• Required action
Write out each line from the data below that includes the word "computer".

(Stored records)
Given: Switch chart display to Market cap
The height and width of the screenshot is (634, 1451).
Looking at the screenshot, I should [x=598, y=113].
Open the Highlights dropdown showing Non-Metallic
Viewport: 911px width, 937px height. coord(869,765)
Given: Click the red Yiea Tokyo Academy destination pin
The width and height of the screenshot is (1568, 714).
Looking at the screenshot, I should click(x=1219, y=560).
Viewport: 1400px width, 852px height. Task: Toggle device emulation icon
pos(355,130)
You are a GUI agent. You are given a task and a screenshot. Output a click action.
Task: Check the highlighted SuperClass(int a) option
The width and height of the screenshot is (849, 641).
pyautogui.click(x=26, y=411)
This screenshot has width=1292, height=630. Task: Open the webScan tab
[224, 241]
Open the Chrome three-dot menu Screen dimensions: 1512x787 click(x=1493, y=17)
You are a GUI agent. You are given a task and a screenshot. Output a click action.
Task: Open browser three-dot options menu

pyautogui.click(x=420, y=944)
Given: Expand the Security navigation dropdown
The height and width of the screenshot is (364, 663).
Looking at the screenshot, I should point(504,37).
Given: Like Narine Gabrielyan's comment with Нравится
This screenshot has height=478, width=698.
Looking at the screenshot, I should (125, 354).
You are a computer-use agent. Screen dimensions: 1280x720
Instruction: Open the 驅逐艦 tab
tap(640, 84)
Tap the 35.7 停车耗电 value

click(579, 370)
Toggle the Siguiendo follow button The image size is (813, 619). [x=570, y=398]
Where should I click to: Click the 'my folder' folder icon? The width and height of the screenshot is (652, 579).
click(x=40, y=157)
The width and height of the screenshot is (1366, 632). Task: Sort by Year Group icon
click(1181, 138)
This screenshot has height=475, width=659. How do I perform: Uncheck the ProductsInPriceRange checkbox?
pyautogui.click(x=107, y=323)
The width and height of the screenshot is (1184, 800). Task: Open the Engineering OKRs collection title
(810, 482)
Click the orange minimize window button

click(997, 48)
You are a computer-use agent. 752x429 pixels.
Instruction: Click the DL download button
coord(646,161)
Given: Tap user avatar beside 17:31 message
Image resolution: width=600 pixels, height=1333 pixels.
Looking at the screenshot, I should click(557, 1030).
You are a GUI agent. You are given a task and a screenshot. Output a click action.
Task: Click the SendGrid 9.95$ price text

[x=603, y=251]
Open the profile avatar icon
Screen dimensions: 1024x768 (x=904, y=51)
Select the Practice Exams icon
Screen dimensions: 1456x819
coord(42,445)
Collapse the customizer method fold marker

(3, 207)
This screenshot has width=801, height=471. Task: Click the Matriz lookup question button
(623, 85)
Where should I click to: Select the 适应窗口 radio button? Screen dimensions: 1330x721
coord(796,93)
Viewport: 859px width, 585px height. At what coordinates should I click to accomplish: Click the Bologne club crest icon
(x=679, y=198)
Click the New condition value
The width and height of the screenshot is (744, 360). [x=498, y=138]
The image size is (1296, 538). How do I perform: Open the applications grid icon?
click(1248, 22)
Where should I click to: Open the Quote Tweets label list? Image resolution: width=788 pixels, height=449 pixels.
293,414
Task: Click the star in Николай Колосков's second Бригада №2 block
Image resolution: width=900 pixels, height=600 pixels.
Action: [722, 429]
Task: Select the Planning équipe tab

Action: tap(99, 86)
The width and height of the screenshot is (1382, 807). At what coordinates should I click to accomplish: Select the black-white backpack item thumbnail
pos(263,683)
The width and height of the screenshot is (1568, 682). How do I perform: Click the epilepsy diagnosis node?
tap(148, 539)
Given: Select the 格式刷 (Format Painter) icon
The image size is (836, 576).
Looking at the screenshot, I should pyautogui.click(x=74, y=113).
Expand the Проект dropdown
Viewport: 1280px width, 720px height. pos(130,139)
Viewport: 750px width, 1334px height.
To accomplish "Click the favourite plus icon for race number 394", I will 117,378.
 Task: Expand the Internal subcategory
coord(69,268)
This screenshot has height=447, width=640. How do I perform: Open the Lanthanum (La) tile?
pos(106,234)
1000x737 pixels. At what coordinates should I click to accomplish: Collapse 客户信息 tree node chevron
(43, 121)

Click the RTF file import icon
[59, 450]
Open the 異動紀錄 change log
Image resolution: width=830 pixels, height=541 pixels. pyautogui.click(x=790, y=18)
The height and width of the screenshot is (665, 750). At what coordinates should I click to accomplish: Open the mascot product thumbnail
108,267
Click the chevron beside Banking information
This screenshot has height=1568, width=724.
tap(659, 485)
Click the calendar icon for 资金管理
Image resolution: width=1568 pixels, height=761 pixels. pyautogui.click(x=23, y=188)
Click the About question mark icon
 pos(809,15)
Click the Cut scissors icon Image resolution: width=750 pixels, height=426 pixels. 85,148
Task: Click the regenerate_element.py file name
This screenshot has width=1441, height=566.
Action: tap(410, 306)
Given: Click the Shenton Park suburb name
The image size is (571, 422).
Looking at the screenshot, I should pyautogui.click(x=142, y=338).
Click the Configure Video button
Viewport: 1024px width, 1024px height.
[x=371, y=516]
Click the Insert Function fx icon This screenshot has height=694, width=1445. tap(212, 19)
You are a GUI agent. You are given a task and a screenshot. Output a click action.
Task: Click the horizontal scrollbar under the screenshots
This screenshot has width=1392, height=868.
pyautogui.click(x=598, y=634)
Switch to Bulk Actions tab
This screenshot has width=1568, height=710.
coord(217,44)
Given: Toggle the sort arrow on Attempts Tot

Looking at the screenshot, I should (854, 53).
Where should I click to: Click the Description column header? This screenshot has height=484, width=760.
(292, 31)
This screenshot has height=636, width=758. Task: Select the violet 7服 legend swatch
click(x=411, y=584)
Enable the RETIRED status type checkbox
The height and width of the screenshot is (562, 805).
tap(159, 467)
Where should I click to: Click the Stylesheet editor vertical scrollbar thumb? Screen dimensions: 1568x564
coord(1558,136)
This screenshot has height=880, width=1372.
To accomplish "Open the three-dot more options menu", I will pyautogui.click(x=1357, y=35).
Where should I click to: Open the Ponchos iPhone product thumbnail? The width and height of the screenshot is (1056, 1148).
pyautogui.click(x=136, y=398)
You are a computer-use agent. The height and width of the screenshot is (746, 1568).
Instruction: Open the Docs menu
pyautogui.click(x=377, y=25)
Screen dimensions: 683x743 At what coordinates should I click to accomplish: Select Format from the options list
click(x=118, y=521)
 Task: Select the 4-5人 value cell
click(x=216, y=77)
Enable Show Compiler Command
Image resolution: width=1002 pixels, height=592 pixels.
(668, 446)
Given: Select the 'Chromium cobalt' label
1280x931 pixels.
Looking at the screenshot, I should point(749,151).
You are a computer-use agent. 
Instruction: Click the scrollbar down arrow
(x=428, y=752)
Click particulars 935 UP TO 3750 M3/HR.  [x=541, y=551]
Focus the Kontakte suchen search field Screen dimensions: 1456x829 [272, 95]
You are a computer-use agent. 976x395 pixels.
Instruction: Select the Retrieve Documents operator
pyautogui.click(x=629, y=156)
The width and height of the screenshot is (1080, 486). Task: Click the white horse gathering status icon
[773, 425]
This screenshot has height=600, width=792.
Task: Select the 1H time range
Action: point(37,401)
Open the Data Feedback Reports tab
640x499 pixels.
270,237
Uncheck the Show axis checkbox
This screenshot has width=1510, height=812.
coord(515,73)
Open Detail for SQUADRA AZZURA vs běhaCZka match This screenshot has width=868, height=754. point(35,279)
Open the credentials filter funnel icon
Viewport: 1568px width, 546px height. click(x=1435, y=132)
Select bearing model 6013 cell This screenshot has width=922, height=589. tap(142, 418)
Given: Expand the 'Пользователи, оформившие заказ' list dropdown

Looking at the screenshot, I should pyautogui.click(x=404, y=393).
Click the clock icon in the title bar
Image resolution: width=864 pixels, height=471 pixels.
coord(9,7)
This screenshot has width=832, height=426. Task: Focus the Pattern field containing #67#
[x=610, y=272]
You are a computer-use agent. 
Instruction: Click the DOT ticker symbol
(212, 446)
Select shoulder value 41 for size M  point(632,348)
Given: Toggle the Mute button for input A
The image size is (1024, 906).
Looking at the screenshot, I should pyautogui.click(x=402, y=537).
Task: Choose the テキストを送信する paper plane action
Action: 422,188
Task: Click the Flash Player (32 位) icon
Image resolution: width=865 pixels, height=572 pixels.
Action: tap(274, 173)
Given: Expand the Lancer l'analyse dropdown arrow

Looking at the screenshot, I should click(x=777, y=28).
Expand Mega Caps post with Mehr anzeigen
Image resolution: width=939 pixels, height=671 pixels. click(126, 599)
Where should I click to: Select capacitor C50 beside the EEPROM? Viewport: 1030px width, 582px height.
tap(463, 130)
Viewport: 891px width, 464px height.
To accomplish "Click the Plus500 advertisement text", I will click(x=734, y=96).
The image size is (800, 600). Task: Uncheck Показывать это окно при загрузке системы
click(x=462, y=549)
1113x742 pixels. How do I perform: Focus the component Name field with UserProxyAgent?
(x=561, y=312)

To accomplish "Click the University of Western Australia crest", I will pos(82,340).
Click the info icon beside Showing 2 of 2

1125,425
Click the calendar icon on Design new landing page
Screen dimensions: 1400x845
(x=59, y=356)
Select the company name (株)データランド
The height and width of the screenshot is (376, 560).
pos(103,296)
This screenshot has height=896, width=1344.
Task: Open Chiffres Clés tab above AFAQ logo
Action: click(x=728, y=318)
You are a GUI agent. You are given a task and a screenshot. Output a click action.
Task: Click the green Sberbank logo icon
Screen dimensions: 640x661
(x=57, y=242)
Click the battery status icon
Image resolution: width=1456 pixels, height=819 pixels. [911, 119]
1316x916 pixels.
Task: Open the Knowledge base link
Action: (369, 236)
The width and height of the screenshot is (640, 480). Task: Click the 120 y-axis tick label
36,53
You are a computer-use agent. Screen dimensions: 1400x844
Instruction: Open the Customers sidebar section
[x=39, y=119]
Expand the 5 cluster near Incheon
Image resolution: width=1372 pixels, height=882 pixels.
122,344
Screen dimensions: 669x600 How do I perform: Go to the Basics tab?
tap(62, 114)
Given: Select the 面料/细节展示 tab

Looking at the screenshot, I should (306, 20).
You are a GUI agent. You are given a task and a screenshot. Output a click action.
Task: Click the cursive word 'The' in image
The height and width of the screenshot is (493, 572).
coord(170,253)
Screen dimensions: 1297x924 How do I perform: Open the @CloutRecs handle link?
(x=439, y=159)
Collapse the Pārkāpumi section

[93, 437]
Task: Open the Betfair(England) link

• Solution to the problem
You are a computer-use agent. Screen dimensions: 1280x720
You are a computer-use agent. 752x429 pixels.
You are a computer-use agent. The height and width of the screenshot is (746, 1568).
You are a computer-use agent. 
You are a computer-use agent. 976x395 pixels.
You are a computer-use agent. 
You are a computer-use agent. Screen dimensions: 1400x844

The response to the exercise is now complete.